**Activity**: What public health measures does the passage about Fevered Measures say border groups were subject to? List all of them.

**Passage to read**:

In Fevered Measures, John Mckiernan-González examines public health campaigns along the Texas-Mexico border between 1848 and 1942 and reveals the changing medical and political frameworks U.S. health authorities used when facing the threat of epidemic disease. The medical borders created by these officials changed with each contagion and sometimes varied from the existing national borders. Federal officers sought to distinguish Mexican citizens from U.S. citizens, a process troubled by the deeply interconnected nature of border communities. Mckiernan-González uncovers forgotten or ignored cases in which Mexicans, Mexican Americans, African Americans, and other groups were subject to-and sometimes agents of-quarantines, inspections, detentions, and forced-treatment regimens. These cases illustrate the ways that medical encounters shaped border identities before and after the Mexican Revolution. Mckiernan-González also maintains that the threat of disease provided a venue to destabilize identity at the border, enacted processes of racialization, and re-legitimized the power of U.S. policymakers. He demonstrates how this complex history continues to shape and frame contemporary perceptions of the Latino body today.

**Raw data**:
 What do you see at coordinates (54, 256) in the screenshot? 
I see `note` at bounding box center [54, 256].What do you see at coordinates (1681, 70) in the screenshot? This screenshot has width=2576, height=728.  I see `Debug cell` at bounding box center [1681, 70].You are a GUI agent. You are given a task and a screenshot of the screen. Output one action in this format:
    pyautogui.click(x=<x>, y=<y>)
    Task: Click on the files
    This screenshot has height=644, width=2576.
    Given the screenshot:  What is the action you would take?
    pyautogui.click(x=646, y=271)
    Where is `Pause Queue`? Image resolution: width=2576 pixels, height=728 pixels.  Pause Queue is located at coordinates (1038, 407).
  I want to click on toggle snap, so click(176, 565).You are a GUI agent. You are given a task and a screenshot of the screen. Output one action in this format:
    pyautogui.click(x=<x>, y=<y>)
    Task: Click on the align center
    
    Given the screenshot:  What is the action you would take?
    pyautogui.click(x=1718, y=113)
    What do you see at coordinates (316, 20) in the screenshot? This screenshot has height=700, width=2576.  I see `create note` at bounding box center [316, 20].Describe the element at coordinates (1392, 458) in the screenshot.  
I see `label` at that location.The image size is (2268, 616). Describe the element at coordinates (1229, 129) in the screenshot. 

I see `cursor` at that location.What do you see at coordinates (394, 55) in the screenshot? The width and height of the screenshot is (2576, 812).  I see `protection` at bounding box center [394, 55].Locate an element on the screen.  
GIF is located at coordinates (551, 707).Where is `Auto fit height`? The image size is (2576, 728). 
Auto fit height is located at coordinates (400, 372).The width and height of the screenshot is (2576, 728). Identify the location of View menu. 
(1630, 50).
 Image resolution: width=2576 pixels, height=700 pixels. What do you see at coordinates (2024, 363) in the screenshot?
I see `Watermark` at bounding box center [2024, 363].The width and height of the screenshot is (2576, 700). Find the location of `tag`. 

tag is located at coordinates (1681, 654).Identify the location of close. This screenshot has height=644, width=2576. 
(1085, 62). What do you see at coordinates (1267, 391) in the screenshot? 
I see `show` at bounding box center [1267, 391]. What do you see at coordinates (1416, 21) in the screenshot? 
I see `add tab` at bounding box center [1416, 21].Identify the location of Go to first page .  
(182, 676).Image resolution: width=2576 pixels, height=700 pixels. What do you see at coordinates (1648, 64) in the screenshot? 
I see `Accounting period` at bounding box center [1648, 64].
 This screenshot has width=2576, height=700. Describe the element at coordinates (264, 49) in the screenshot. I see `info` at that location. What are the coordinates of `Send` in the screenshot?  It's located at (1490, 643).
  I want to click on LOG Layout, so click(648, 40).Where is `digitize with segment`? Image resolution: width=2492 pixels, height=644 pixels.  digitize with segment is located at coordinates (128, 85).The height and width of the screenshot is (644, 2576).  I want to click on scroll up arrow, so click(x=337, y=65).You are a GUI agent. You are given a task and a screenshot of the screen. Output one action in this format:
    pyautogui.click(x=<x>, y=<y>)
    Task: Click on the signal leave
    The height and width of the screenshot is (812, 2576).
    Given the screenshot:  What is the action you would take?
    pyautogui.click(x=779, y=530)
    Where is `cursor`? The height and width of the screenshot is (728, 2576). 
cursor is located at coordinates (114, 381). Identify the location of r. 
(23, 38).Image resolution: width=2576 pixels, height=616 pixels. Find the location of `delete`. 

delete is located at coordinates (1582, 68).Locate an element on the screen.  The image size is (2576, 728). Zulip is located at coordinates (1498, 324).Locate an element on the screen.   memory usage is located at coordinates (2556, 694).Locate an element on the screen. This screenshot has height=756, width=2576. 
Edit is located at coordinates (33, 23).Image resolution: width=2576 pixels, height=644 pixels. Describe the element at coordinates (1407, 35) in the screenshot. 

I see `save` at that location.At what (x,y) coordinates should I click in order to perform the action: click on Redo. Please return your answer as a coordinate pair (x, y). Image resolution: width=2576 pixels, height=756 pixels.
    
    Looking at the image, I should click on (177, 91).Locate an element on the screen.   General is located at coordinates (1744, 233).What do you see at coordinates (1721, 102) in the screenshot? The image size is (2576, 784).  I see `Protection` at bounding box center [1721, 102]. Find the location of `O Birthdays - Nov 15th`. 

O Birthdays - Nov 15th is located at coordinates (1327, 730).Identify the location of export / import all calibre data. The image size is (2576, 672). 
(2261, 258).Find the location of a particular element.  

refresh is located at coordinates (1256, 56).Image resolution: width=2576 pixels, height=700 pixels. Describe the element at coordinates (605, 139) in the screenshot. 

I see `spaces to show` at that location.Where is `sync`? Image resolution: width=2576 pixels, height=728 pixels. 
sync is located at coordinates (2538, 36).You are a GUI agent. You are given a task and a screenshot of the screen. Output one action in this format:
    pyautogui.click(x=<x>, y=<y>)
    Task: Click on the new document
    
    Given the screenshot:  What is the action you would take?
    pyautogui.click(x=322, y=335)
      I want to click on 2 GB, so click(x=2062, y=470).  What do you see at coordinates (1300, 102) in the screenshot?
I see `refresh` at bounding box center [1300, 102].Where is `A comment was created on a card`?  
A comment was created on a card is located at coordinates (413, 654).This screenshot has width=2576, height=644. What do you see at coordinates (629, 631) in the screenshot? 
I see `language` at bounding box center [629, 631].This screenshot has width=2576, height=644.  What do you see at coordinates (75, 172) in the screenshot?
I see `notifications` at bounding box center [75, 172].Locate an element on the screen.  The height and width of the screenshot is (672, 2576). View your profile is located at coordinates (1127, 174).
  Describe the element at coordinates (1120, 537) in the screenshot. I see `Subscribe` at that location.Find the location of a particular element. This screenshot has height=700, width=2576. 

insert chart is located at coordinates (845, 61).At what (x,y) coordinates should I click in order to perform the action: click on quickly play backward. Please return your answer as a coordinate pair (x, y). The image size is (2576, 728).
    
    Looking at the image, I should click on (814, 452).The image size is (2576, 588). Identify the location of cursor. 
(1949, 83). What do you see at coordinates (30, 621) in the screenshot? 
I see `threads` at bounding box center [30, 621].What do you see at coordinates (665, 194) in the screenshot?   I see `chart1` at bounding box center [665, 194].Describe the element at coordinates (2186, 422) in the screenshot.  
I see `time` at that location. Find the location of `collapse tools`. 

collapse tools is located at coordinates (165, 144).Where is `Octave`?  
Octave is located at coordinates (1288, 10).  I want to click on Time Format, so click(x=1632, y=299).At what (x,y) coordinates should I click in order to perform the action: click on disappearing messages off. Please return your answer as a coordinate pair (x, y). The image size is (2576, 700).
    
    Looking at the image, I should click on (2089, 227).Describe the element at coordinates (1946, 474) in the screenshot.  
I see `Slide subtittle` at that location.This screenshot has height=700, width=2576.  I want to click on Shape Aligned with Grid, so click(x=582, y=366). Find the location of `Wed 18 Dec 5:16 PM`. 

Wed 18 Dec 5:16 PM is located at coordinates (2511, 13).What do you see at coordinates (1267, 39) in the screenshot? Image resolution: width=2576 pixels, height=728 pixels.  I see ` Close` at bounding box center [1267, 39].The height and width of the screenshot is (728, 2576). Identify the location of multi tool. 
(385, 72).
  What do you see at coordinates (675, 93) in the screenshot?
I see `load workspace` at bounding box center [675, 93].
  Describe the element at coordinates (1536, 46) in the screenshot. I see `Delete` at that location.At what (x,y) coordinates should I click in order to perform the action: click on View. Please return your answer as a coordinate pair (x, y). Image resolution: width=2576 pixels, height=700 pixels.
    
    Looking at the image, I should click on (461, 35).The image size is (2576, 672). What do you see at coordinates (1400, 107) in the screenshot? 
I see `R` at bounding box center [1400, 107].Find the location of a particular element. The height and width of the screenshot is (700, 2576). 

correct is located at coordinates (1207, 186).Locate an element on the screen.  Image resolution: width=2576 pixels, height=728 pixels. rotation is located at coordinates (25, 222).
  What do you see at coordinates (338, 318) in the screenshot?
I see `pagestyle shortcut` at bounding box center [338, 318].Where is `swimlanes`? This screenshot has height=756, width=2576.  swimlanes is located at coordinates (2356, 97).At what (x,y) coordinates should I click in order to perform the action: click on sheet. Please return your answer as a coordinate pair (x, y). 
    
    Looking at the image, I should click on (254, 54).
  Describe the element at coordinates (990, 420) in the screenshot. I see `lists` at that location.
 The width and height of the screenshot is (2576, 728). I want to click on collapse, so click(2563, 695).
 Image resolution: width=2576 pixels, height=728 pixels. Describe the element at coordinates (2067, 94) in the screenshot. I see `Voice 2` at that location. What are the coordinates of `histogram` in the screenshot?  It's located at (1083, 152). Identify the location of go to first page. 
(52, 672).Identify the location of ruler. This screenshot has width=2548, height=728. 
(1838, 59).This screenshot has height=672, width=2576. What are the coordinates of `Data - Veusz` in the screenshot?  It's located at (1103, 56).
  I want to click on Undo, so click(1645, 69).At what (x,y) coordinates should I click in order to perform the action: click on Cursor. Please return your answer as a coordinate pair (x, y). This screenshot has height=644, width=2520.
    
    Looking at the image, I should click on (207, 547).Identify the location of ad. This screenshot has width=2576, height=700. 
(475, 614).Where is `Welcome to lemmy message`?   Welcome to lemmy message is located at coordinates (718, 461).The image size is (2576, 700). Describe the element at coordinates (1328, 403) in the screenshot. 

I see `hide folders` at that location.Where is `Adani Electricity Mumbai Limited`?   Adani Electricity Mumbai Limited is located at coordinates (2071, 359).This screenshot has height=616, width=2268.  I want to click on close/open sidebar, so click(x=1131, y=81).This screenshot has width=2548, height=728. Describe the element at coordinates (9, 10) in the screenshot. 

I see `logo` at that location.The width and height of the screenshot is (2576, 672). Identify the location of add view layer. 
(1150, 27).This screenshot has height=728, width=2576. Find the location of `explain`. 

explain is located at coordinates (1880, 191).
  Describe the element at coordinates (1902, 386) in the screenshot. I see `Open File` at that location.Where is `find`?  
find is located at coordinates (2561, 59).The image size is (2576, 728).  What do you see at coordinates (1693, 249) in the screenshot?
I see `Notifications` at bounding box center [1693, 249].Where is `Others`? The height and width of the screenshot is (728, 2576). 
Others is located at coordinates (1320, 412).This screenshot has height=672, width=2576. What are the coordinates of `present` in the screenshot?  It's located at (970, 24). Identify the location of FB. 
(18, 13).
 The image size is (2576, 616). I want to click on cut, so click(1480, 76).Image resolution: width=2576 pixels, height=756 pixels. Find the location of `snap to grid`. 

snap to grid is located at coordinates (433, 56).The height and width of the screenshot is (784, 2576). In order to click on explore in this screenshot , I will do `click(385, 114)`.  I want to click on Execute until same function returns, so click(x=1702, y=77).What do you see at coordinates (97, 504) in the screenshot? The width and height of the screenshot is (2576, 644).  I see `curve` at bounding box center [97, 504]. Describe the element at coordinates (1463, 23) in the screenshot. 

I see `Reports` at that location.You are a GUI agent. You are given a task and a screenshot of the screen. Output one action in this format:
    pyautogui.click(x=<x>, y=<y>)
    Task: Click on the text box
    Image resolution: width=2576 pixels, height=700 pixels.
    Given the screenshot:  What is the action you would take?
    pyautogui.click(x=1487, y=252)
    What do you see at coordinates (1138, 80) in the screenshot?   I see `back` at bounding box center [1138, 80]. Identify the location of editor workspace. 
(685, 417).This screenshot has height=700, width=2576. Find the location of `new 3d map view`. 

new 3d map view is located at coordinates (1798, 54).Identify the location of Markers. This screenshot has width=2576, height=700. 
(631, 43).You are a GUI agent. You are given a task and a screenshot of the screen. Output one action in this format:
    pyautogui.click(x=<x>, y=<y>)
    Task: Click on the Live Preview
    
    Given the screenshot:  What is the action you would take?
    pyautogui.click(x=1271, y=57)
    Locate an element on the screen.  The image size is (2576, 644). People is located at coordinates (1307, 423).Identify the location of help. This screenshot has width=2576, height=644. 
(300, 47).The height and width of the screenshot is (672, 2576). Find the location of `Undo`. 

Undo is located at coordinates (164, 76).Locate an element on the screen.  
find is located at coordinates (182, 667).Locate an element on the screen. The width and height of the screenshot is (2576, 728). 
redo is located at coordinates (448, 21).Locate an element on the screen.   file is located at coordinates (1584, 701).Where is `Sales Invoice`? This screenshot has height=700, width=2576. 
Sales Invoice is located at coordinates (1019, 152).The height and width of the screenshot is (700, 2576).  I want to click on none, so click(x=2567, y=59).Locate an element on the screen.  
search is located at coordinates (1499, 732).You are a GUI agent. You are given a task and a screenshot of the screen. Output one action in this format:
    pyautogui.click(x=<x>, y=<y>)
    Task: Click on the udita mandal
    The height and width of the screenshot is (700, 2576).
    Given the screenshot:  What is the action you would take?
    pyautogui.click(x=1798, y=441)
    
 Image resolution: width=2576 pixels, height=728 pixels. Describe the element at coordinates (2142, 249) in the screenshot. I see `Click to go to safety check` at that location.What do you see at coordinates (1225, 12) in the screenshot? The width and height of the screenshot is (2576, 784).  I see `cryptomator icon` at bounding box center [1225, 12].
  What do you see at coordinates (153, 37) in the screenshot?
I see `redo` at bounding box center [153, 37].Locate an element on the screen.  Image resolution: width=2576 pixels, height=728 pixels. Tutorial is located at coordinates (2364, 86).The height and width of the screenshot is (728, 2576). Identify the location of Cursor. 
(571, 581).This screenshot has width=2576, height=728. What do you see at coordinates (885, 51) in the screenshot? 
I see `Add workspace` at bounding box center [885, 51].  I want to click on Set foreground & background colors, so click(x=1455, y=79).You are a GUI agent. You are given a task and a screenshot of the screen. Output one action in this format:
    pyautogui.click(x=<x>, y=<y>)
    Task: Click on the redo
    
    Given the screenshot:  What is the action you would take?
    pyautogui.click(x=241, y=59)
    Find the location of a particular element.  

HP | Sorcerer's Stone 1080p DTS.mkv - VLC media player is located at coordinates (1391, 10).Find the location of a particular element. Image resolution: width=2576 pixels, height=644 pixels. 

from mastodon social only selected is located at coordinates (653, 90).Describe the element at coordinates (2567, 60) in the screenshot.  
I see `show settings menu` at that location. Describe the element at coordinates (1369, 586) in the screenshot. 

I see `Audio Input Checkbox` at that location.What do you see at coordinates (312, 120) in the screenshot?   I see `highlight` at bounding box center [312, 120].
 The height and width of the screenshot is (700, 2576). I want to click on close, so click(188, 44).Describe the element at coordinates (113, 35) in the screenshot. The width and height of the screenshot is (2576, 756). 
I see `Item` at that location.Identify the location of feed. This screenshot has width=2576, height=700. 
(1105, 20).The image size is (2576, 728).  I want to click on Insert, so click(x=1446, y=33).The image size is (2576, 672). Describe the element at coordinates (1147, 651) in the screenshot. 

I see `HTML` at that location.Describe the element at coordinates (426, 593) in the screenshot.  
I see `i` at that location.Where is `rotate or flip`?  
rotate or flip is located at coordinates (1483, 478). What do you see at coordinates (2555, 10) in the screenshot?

**Written solution**:
- Quarantines
- Inspections
- Detentions
- Forced-treatment regimens